Wednesday, May 16, 2012

Rambling: Letter to Myself


Reflection activity we did as a team: 

Dear Nicole,

            Today is Wednesday, May 16, 2012.  My last day at Collins Academy is Friday, and next week is the end of my City Year experience.  It’s strange to be ending something that has consumed my life for the past 2 years.  I’m not sure that I’ll ever be a part of something that fosters such a deep transformation in such a short period of time.  Right now, my basic emotions are overwhelmed, grieving, and excited – it’s bittersweet.  I’ll try to capture all of my feelings and memories in this one letter, but know that it won’t be sufficient and I won't get the language exactly accurate and it will only be a glimpse. 

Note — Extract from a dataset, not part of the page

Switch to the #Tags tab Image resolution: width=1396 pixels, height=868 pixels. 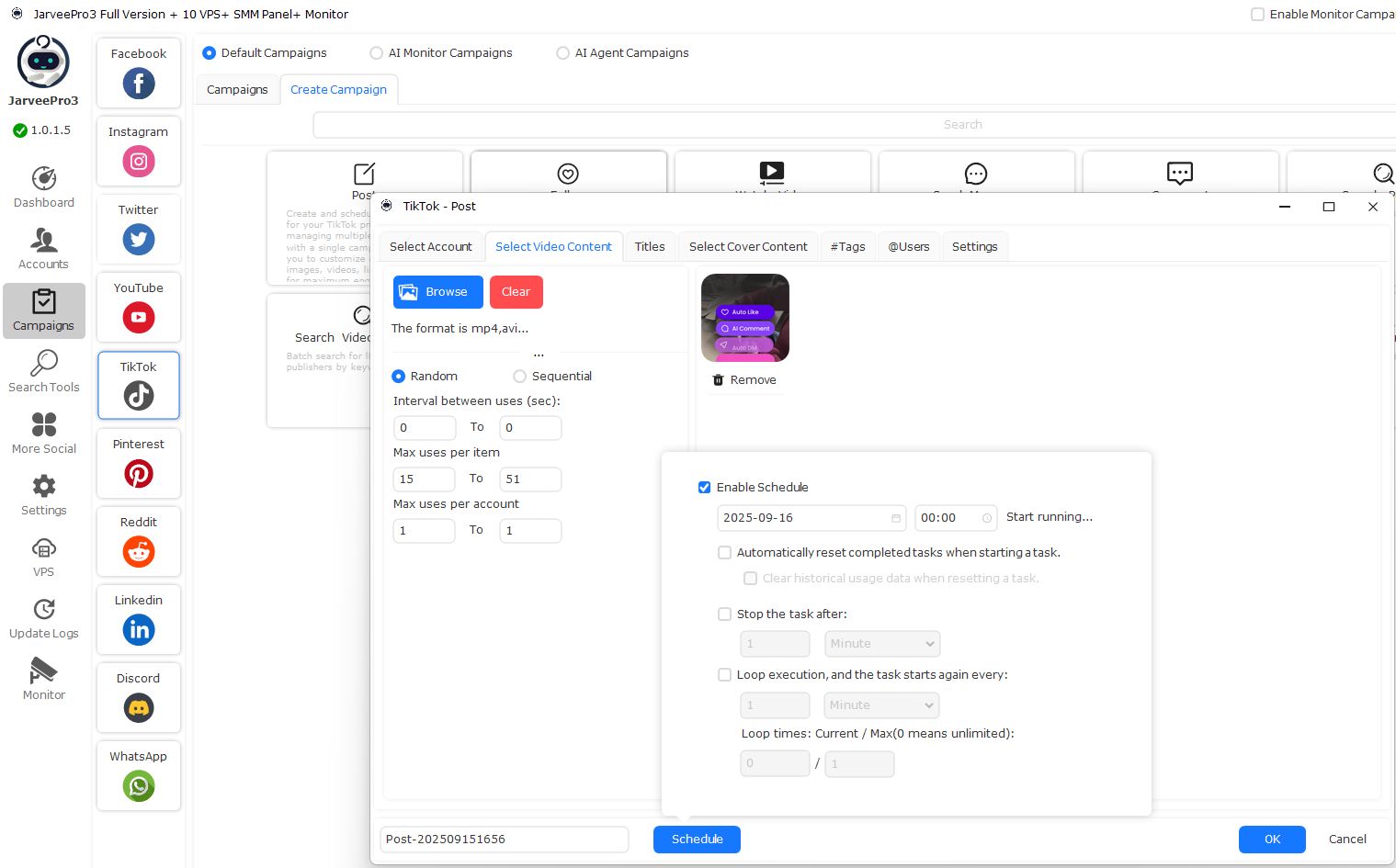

            Some of my favorite memories are those that involve just hanging out with kids when there’s a carefree, loving atmosphere in the air (Yaree, Trevon, Eli Bunny, Marvin, Tyshawn, Denikko) Some of them are those really deep, intimate conversations with kids when they open up and you know that they know you won’t judge them (Jerome, Vincent, Justin).  Some of them are time spent with the team (sparking champagne, Hannah ribbon dancing, ridiculous emails from Phil, sleeping on the train with Andrea, my teams’ Life’s Work,  the end of the team supercharger at Robeson, team days at Phil’s, Dan’s, Jade’s, Senait’s, and my place).  Some of them are events planned for the students (Camp Duncan, Career Day, Tyshawn’s poem at Word Warriors, the last day of Spring Break Camp, Manny doing the cat-daddy at the talent show). Some are the magic that can happen with the corps (every talent show, the quality community meeting moments, Ripples of Hope satisfaction, playing Base Defense during Camp).  And some of them are time spent with my Senior Corps family (IJ with Carly and Dan, the day our life’s work banners were on display, the entire summer training out of uniform, South Haven, Boston training, bars, and travel).  I’d like to look back fondly on the sillyness and culture, too – PT, ABCs, BTA, really acronyms in general, email etiquette, dosage, Bobb Darnell, trackers, voting, and first circles.   I always get get weird during times of change about worrying that I’ll ‘lose memories’ and that the value they give my will decrease over time – I think that’s why I get so nostalgic when things are ending.  However, the memories, the ways the impacted me, the photos, and the people involved will never end.

            I never want to forget what I learned here – treat EVERYONE with respect, resist gossip and negativity, collaborate as much as possible, seek out feedback, value diversity, over-communicate, remember that the people are the job (not the tasks), and spend the time necessary to build and rebuild your team.  I’m glad that my experience confirmed what I already thought to be the key to life – everyone is a good person, and when treated with respect and provided with the right environment, will make the right choices.  The most important thing in education is love.

            I’m proud of the structure I provided for our team – our 3 non-negotiables (open communication, 100% effort, and see the best in every child), our visual ways to manage tasks, the norm of asking for feedback, and excessive positivity.  I’m proud that I was able to earn the respect of my team and the organization almost all of the time.  I’m proud that I was able to put the needs of my supervisor and the team above my own complaints.  I’m proud that I worked really hard, not just the minimum.  I’m proud that we earned the reputation of caring, welcoming people in the building. I’m proud that everyone at school and CY knows who I am.  I’m proud that I allowed myself to listen, change, and be impacted. 

            I’m worried that I inadvertently left some kids behind along the way during the past 2 years.  Everyone needs so much, and I don’t have time to even identify all of the needs, let alone meet all of them.  I hope those students still felt my love and will for them, even if at a greater distance. 

            When I look back at myself on Day One, I see myself as a nervous ‘newbie’, not sure how kids would respond to a “little white girl,” complaining about the ugly uniform, and asking so many questions.  I love that now I feel more at home in North Lawndale than in Uptown, kids greet me with hugs and fist bumps, they stop themselves from cursing in front of me, and I can understand (most of) the slang.  Now my attitude is protective mama bear - “yup, those are my kids, I can roll my eyes and laugh with them but YOU BETTER NOT.”  I’ll go into my next inner-city job with context and confidence.

            I hope I remember the community feeling that City Year has given me and take that where I go.  It’s cool to feel like I’m joining an invisible group of alumni who share the same bond, mission, and spirit.  Even if it doesn’t remain a part of my every day life, I will keep City Year, the values, the students, the people, and the lessons with me; even if I don’t know that it’s impacting my actions, it’s become such a part of me that it always will.